Editorial: UC should require extra vaccinations for incoming class
Feb. 2, 2015 12:13 a.m.
Following outbreaks of several infectious diseases on college campuses in recent years – including an outbreak of meningitis at UC Santa Barbara in 2013 – the University of California should move quickly to make sure its students are properly immunized.
The UC is currently considering a tentative plan to require an extended list of vaccinations for its incoming students and to compile a database of students’ immunization records. The UC should quickly implement this plan, which will both increase the number of immunized students on campus and give the University important information about who is immunized, allowing them to take appropriate action in the event of an outbreak.
The required immunizations under the University’s tentative plan should include, at the minimum, vaccines against some of the most common and preventable infectious diseases: measles, mumps and rubella (MMR), varicella (chicken pox), meningococcal, tetanus diphtheria and pertussis and Hepatitis B.

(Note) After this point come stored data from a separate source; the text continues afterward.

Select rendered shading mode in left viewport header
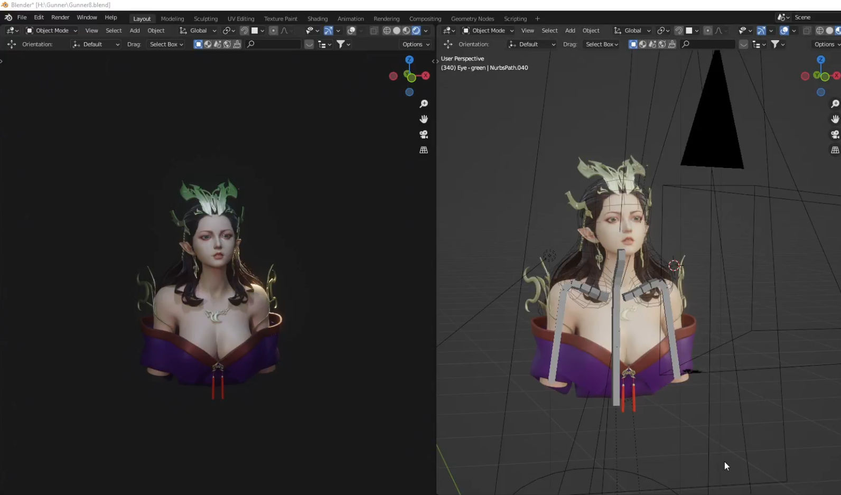The image size is (841, 495). point(416,31)
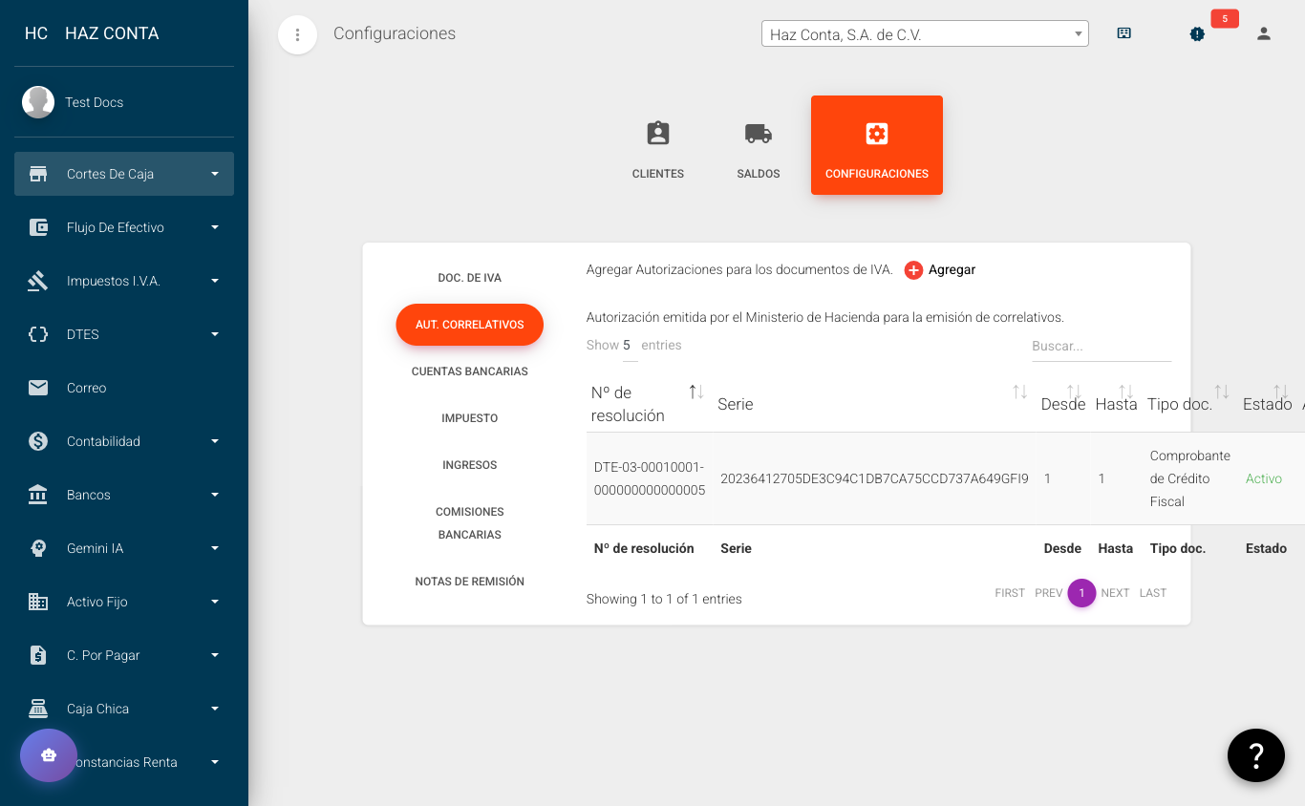Open the DOC. DE IVA tab
This screenshot has height=806, width=1305.
(x=469, y=278)
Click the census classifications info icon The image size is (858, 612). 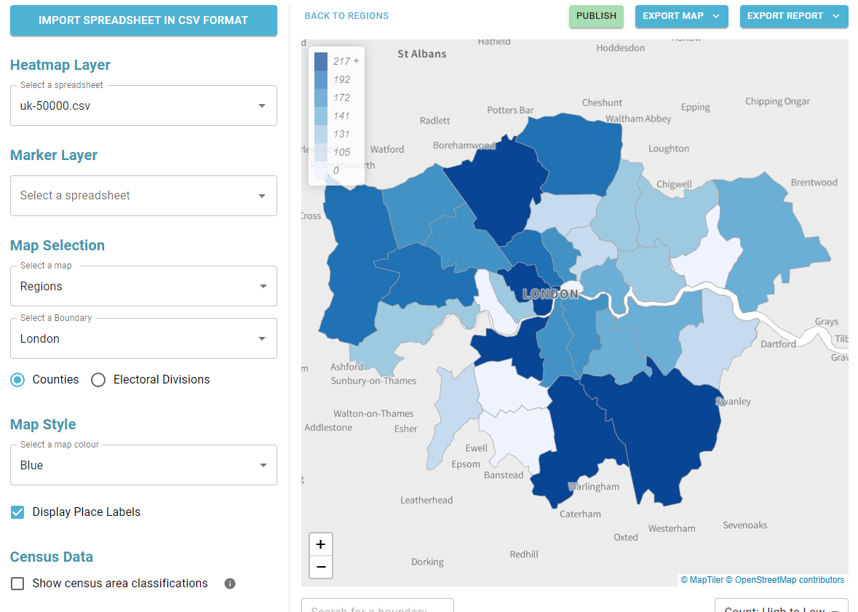click(229, 583)
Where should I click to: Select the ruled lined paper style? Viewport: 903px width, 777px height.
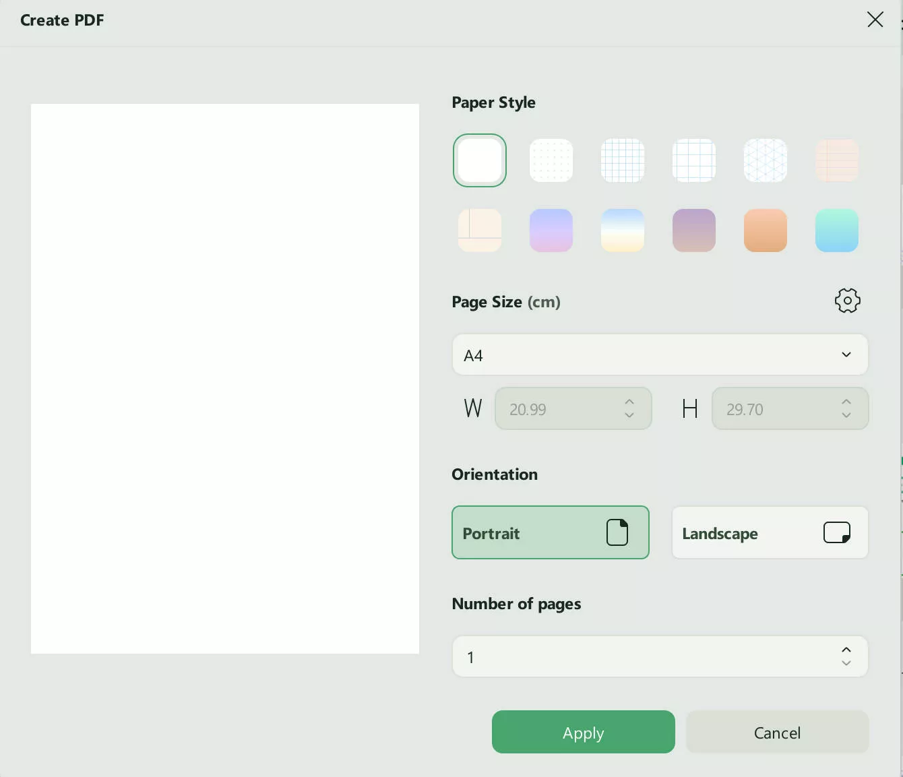coord(836,160)
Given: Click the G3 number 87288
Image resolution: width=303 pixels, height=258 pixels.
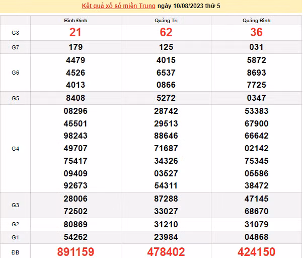Looking at the screenshot, I should [x=166, y=199].
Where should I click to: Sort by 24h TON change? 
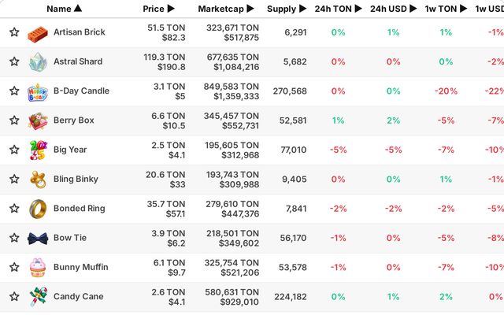click(338, 9)
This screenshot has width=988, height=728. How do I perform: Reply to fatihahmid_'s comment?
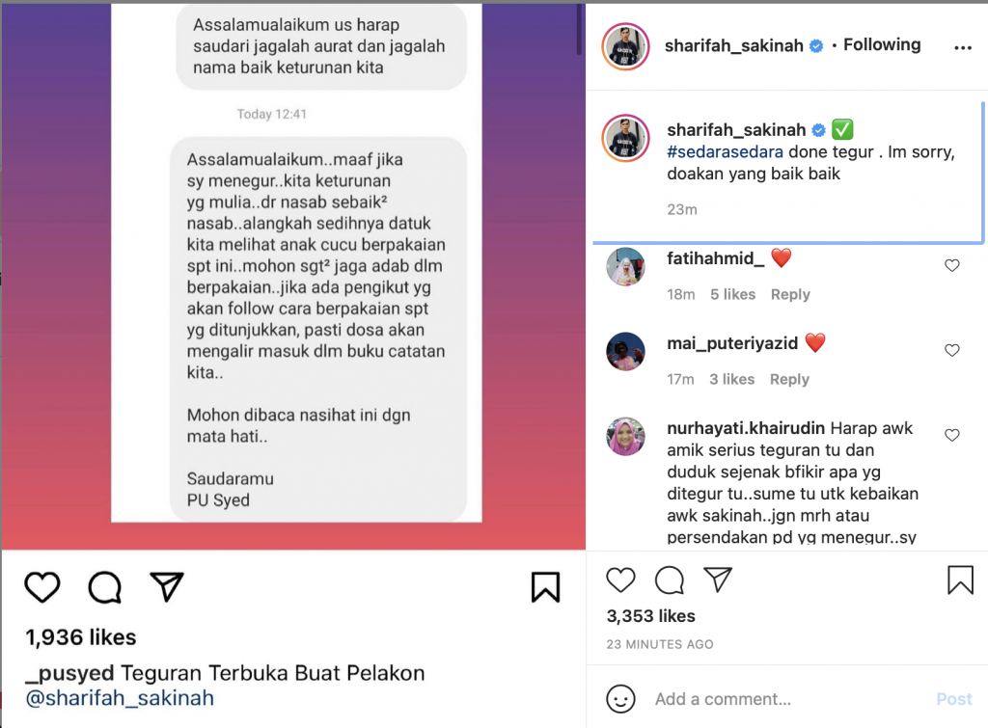tap(790, 294)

The University should implement these immunization requirements for the next incoming freshman class.
Additionally, if the University rolls out this plan as expected, it should only allow exemptions to vaccinations based on documented medical or religious reasons. Students should not be allowed to refuse vaccinations simply because they don’t want them or because they illogically believe vaccines are dangerous. Those students who cannot be vaccinated depend on healthy, able-bodied individuals to protect them from perfectly preventable but potentially debilitating diseases.
Currently, UCLA only requires that students have their Hepatitis B vaccination, the bare minimum required by state law. Students can opt out of this requirement for personal, medical, religious or cultural reasons.
But that requirement is not adequate to protect a large, densely populated campus from disease. As an outbreak of the measles takes hold in California and a growing number of parents are opting out of vaccinations for their children, it’s particularly important for the University to take preventative action.
Last week, a case of chicken pox was discovered in a UCLA dormitory. So far, no other cases have been confirmed and university officials have responded quickly to the case. But preventing the spread of infectious diseases like this largely depends on public immunity.
Some people cannot be vaccinated because it’s medically dangerous – they either have allergies to the vaccination or suppressed immune systems that make vaccinations potentially deadly. Those people depend on the rest of the healthy population to protect them from preventable disease. This phenomenon is called herd immunity.
It’s the responsibility of healthy, able-bodied people to immunize themselves and protect others from potentially deadly diseases. The very young, the very old and those with compromised immune systems depend on the rest of the population to do that.
The University can begin taking its own steps to making sure that its students, a population that’s particularly likely to spread disease, are properly taking that responsibility upon themselves.